After studying the issue for nearly two years, St. Jude Medical alerted patients and doctors Tuesday that almost 350,000 of its implanted defibrillators have batteries that could fail with little warning.
The Little Canada-based maker of advanced heart devices said the rare but serious problem with the lithium batteries is already linked to two deaths.
Implantable defibrillators comprise St. Jude's largest-selling product category, with $1.5 billion in global sales last year. The devices monitor the heart beat to prevent sudden cardiac arrest and heart beats that are too slow.
An implantable defibrillator can shock the heart back into rhythm if it stops beating normally, which means it needs a powerful battery. But doctors on Tuesday said the patients most affected by the alert are those who depend on their defibrillator to "pace" the heart to a normal rhythm.
The batteries tend to fail between three and four years after implant, doctors said.
St. Jude's alert said patients should get in touch with their doctors if they think they have an affected device, but early replacement is probably not the best solution for most people. If it is, the company may cover the cost of the device.

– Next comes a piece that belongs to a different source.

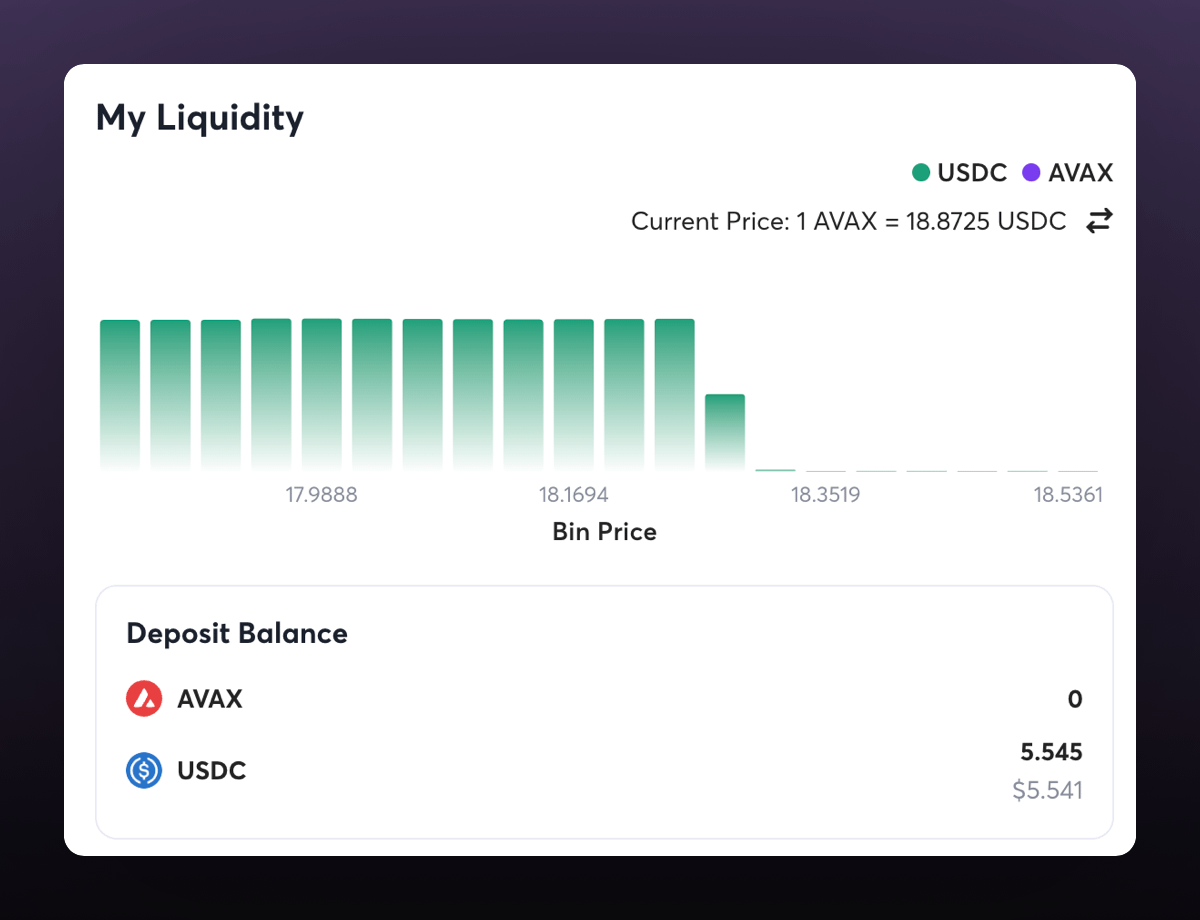
Task: Click the Bin Price axis title
Action: point(604,531)
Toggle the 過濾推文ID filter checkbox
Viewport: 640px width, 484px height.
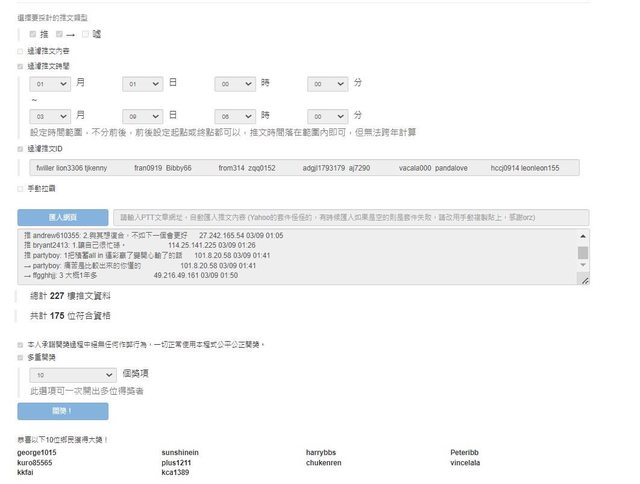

The potential problem has been known since late 2014, when St. Jude worked with researchers at Duke University Medical Center in North Carolina who said they discovered a new mode of battery failure called "lithium cluster formation." The failure rate for the St. Jude defibrillators in the single-hospital study was 0.6 percent, which researcher Dr. Jonathan Piccini said he thought was high.
St. Jude Medical Director Dr. Avi Fischer said Piccini's 2014 paper, and a second scholarly study last spring, were presented to St. Jude's medical advisory board of independent experts for analysis. He said a company analysis found a rate of confirmed lithium-cluster failures that was extremely low, causing the advisers to recommend collecting more data and not issuing a public notice.